Neurodevelopmental outcome and growth at 18 to 22 months' corrected age in extremely low birth weight infants treated with early erythropoietin and iron.
Additional Document Info
Clinical trials evaluating the use of erythropoietin (Epo) have demonstrated a limited reduction in transfusions; however, long-term developmental follow-up data are scarce.We compared anthropometric measurements, postdischarge events, need for transfusions, and developmental outcomes at 18 to 22 months' corrected age in extremely low birth weight (ELBW) infants treated with early Epo and supplemental iron therapy with that of placebo/control infants treated with supplemental iron alone.The National Institute of Child Health and Human Development Neonatal Research Network completed a randomized, controlled trial of early Epo and iron therapy in preterm infants < or =1250 g. A total of 172 ELBW (< or =1000-g birth weight) infants were enrolled (87 Epo and 85 placebo/control).

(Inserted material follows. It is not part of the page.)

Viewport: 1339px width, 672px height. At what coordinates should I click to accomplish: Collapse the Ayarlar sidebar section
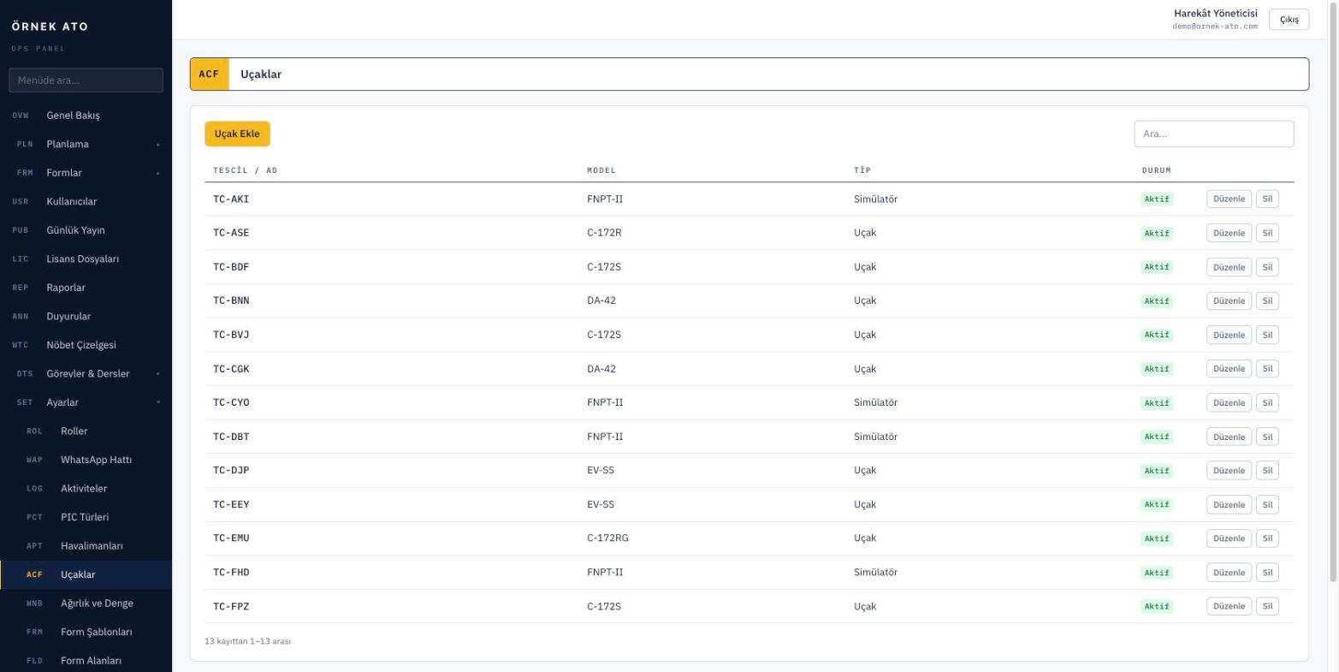coord(86,402)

Of the 72 Epo-treated and 70 placebo/control ELBW infants surviving to discharge, follow-up data (growth, development, rehospitalization, transfusions) at 18 to 22 months' corrected age were collected on 51 of 72 Epo-treated infants (71%) and 51 of 70 placebo/controls (73%) by certified examiners masked to the treatment group. Statistical significance was determined using chi2 analysis.There were no significant differences between treatment groups in weight or length or in the percentage of infants weighing <10th percentile either at the time of discharge or at follow-up, and no difference was found in the mean head circumference between groups. A similar percentage of infants in each group was rehospitalized (38% Epo and 35% placebo/control) for similar reasons. There were no differences between groups with respect to the percentage of infants with Bayley-II Mental Developmental Index <70 (34% Epo and 36% placebo/control), blindness (0% Epo and 2% placebo/control), deafness or hearing loss requiring amplification (2% Epo and 2% placebo/control), moderate to severe cerebral palsy (16% Epo and 18% placebo/control) or the percentage of infants with any of the above-described neurodevelopmental impairments (42% Epo and 44% placebo/control).Treatment of ELBW infants with early Epo and iron does not significantly influence anthropometric measurements, need for rehospitalization, transfusions after discharge, or developmental outcome at 18 to 22 months' corrected age.